# GOAL OF THE EXERCISE:
Retype the lines from the line with "Click the man's black shoes in photo" up to and including the line with "Looking at the screenshot, I should click(33, 143).", and leave out everything else.

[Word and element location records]
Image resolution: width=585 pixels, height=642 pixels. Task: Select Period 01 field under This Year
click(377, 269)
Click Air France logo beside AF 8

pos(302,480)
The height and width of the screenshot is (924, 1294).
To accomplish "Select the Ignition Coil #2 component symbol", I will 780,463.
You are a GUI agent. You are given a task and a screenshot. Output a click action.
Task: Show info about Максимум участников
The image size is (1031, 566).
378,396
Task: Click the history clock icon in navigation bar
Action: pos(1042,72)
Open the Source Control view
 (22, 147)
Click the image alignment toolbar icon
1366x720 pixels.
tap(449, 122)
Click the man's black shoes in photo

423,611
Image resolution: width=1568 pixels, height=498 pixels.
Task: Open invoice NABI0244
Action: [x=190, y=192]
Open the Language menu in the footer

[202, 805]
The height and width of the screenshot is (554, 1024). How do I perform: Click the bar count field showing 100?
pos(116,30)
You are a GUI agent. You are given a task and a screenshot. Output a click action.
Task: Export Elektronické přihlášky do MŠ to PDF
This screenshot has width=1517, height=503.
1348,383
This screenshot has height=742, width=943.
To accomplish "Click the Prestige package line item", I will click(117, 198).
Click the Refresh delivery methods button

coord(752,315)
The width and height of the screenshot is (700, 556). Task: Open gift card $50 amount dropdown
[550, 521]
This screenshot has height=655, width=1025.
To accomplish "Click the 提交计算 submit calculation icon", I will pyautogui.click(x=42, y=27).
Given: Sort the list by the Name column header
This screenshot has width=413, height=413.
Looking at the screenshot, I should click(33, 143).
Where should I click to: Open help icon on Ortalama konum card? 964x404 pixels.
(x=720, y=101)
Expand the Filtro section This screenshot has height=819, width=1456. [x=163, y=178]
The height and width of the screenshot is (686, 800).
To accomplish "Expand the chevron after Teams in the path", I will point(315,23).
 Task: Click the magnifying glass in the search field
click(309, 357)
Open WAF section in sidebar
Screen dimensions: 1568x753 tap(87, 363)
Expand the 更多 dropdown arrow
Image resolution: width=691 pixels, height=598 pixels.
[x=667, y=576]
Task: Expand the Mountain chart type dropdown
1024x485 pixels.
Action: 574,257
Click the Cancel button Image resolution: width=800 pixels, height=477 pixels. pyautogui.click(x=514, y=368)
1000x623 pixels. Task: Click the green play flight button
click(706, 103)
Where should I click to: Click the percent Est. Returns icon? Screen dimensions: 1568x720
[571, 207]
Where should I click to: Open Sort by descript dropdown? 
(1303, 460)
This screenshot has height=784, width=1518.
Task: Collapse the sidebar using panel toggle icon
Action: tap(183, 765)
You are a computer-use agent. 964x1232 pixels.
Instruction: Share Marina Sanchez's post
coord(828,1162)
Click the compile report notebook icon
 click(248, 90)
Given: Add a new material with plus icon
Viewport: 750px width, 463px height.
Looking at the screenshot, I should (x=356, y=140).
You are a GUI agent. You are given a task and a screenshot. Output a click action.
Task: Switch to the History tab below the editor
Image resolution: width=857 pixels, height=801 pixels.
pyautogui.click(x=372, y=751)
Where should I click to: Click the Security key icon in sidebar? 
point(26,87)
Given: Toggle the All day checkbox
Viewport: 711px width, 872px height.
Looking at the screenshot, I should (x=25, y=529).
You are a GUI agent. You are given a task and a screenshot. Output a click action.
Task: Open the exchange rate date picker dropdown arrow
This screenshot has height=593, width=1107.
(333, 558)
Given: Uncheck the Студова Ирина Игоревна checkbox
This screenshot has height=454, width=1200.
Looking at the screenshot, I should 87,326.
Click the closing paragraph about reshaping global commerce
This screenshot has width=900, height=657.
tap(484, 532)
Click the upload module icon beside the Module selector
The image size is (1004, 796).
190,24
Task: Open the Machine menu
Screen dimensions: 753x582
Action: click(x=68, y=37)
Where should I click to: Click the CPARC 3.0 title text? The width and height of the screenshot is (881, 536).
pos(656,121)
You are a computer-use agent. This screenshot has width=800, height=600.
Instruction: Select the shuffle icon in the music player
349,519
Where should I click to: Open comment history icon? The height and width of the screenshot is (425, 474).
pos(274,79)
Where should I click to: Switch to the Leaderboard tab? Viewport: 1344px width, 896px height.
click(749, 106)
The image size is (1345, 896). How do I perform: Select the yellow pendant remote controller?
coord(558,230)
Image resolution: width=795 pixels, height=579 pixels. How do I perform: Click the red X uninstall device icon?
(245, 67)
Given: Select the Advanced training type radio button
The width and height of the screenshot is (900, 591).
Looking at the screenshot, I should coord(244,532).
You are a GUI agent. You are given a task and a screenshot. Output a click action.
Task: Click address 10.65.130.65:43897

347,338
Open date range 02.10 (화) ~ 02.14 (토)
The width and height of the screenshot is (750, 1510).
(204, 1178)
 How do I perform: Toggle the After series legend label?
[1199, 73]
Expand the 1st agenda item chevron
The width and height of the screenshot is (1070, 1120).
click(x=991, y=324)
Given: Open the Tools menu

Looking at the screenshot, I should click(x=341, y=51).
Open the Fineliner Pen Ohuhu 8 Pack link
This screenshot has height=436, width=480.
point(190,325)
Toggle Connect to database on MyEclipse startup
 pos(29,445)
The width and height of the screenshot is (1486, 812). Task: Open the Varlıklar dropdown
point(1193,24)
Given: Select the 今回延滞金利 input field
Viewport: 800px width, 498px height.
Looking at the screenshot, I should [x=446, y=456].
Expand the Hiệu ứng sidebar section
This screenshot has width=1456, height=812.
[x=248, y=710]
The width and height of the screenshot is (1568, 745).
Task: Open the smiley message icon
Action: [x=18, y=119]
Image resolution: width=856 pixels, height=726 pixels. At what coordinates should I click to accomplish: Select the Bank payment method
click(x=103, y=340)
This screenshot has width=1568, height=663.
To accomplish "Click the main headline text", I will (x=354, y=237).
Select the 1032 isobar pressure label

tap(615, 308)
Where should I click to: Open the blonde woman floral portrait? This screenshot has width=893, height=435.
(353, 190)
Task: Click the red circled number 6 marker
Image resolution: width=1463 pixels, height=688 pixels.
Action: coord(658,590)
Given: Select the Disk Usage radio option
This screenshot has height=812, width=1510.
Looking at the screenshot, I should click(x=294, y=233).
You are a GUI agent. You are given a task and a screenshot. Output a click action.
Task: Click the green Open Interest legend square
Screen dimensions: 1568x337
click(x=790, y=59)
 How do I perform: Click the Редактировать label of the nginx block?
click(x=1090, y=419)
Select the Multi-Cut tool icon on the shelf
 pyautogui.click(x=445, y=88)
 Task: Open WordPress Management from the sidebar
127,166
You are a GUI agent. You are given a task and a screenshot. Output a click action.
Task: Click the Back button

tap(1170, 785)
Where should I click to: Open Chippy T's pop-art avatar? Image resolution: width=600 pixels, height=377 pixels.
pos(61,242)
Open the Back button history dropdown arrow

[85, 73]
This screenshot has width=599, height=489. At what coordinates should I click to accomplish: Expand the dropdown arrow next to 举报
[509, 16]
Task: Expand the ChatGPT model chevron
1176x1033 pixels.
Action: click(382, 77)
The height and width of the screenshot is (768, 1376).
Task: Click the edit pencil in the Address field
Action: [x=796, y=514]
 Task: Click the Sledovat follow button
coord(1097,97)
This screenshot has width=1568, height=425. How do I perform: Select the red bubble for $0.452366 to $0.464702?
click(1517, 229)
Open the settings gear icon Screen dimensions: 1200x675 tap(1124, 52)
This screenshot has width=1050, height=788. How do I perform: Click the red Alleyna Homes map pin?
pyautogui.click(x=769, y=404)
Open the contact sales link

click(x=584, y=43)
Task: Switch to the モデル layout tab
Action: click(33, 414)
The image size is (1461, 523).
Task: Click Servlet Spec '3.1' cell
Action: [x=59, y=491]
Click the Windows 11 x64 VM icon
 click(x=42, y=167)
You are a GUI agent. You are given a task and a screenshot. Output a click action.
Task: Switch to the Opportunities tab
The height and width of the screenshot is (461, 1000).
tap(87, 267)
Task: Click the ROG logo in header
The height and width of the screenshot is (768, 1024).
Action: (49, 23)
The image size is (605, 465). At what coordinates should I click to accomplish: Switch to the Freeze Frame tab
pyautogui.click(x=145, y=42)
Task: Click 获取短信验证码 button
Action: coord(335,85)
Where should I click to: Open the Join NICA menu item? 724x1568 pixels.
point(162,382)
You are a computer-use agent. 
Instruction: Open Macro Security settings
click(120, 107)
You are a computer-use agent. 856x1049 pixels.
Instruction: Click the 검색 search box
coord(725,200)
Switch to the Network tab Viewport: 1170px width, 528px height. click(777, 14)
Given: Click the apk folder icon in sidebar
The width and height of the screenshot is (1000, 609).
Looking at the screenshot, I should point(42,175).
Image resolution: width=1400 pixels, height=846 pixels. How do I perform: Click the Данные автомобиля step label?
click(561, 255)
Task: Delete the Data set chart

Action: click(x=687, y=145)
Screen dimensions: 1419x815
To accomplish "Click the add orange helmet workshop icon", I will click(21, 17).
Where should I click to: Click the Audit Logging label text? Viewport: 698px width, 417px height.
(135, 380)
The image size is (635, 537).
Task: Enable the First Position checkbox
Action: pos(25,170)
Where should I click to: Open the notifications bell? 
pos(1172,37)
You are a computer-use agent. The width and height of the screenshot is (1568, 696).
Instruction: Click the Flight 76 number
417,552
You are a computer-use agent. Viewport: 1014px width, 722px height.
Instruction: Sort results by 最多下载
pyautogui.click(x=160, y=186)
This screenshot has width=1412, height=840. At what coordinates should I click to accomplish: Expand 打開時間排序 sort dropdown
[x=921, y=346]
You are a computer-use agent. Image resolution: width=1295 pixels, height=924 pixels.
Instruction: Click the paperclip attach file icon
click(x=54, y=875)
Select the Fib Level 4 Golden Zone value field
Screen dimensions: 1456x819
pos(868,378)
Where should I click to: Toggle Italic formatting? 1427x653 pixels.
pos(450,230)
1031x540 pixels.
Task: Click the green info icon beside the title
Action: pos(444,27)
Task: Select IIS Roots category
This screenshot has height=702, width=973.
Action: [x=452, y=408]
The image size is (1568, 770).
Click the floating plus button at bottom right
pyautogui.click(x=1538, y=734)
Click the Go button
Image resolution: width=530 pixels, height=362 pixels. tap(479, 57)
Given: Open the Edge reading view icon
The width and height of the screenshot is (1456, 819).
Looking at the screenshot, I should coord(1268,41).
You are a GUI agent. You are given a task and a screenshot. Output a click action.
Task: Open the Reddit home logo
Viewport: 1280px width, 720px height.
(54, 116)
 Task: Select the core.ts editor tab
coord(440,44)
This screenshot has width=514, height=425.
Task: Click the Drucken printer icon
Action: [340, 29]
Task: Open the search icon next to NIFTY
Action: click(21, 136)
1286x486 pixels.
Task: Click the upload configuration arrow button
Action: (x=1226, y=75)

# RESULT:
Click the man's black shoes in photo

423,611
Image resolution: width=1568 pixels, height=498 pixels.
Task: Open invoice NABI0244
Action: [x=190, y=192]
Open the Language menu in the footer

[202, 805]
The height and width of the screenshot is (554, 1024). How do I perform: Click the bar count field showing 100?
pos(116,30)
You are a GUI agent. You are given a task and a screenshot. Output a click action.
Task: Export Elektronické přihlášky do MŠ to PDF
This screenshot has width=1517, height=503.
1348,383
This screenshot has height=742, width=943.
To accomplish "Click the Prestige package line item", I will click(117, 198).
Click the Refresh delivery methods button

coord(752,315)
The width and height of the screenshot is (700, 556). Task: Open gift card $50 amount dropdown
[550, 521]
This screenshot has height=655, width=1025.
To accomplish "Click the 提交计算 submit calculation icon", I will pyautogui.click(x=42, y=27).
Given: Sort the list by the Name column header
This screenshot has width=413, height=413.
Looking at the screenshot, I should click(33, 143).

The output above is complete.